В моей жизни бывали моменты, когда время останавливалось и мне казалось, будто я переживаю какое-то полузабытое (но чрезвычайно важное) событие заново. Иногда зимние крики талло или запах мокрых водорослей возвращают меня в ту ясную ночь, когда я стоял один на пустынном ветреном берегу Штарнбергерзее, мечтая покорить звезды; иногда меня переносит в другое место и время оранжевая ледянка или яркая зелень глиссады; иногда бывает достаточно косых лучей солнца или дуновения студеного морского ветра. Эти моменты, как бы таинственны и чудесны они ни были, чреваты скрытым смыслом и страхом. Скраеры – провидящие будущее и связь времен – учат нас, что «теперь», «тогда» и «потом» едины. Для них, наверное, мечты и воспоминания – всего лишь две стороны одной загадки. Эти странные, почти святые, сами себя ослепляющие мужчины и женщины верят, что мы, желая увидеть будущее, должны заглянуть в прошлое. Поэтому, когда Катарина улыбнулась мне и я ощутил внутри вибрацию ее спокойного сладостного голоса, я понял, что такой момент настал и мои прошлое и будущее слились воедино.

Я никогда не видел ее раньше, но мне казалось, что я знал ее всю свою жизнь. Я тут же влюбился в нее – не так, как в женщину, а как может путешественник влюбиться в океан или великолепную снежную вершину, которые видит впервые. Ее безмятежность и красота лишили меня дара речи, и я брякнул первую же глупость, которая пришла мне в голову:

– Добро пожаловать в Невернесс.

– Да. Добро пожаловать в Город Света, – подхватил Соли с немалой долей сарказма и озлобления.
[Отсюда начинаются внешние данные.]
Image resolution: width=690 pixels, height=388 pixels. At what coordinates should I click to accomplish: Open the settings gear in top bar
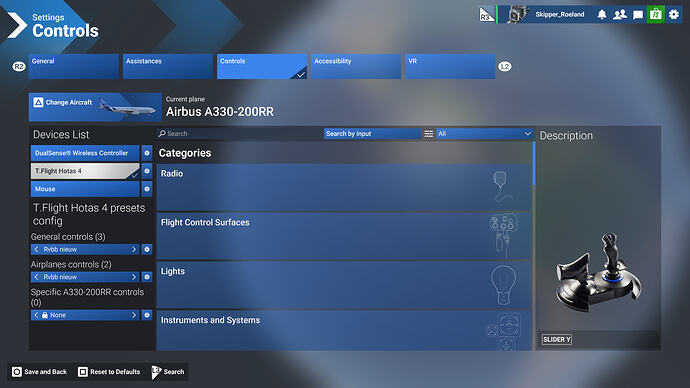pos(674,15)
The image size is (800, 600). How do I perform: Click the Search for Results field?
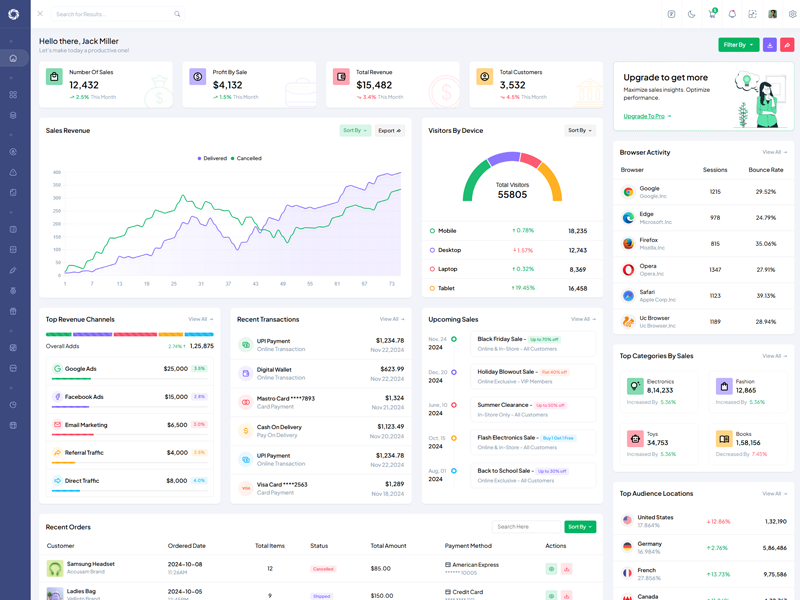[x=113, y=14]
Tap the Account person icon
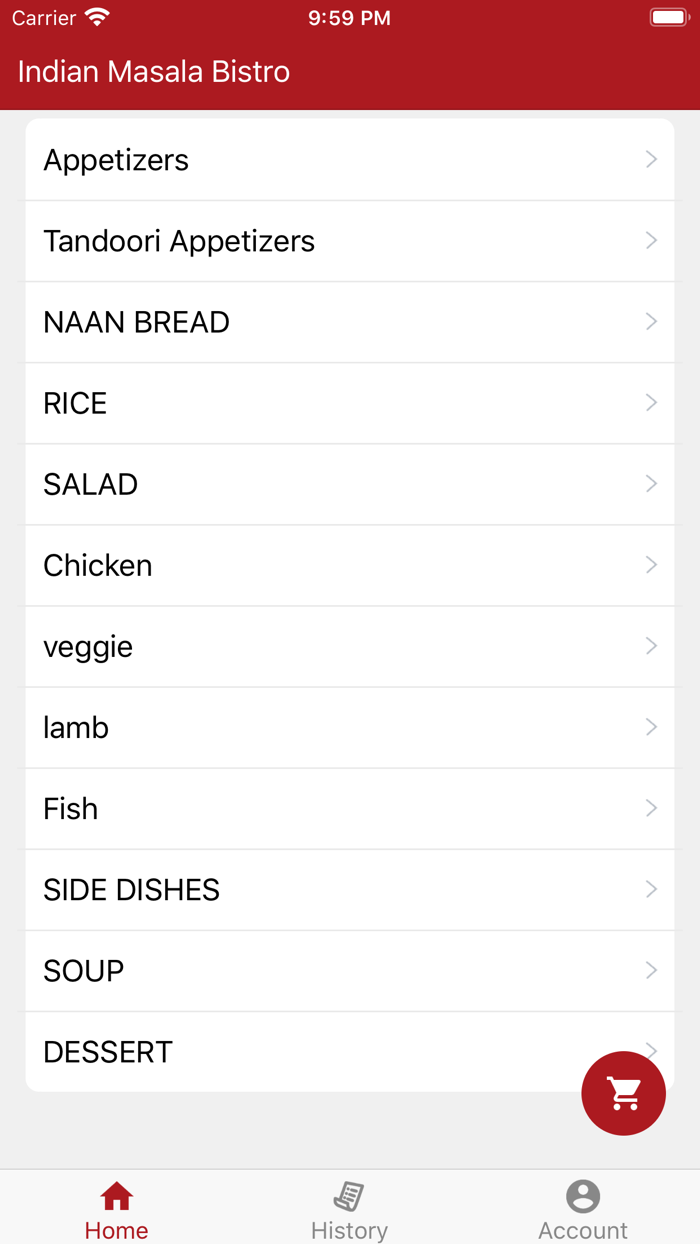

– Я очень хорошо помню этот город, отец. – И верно, она должна была его помнить – ведь она родилась здесь, как и я. Но в раннем детстве, когда Соли отправился к ядру галактики, Жюстина увезла ее к бабушке на Лешуа. Катарина не видела отца двадцать пять лет (а теперь никогда уже не увидит). Все это время она провела на Лешуа в обществе женщин-мужененавистниц. У нее были все причины озлобиться, но этого не случилось. Озлобился Соли, а не она. Он злился на себя за то, что бросил жену и дочь, и на Жюстину за то, что она позволила Катарине пойти в скраеры и даже поощряла ее в этом. Он ненавидел скраеров.

– Спасибо, что проделала весь этот путь, – сказал Соли дочери.

– Я услышала, что ты вернулся, отец.

– Да, верно.

Воцарилось неловкое молчание. Эта странная семья стояла, точно немая, среди гула неумолкающих разговоров. Соли сердито смотрел на Жюстину, она на него, а моя мать украдкой бросала неприязненные взгляды на Катарину. Я видел, что матери она не нравится – возможно, потому, что нравилась мне. Катарина снова улыбнулась мне и сказала:

– Поздравляю тебя, Мэллори… Отправиться исследовать Твердь – это так смело… мы все гордимся тобой. – Меня немного раздражала эта скраерская привычка не договаривать фразы до конца – как будто ее собеседник способен «видеть» то, что осталось недосказанным, и предугадывать стремительный ход ее мыслей.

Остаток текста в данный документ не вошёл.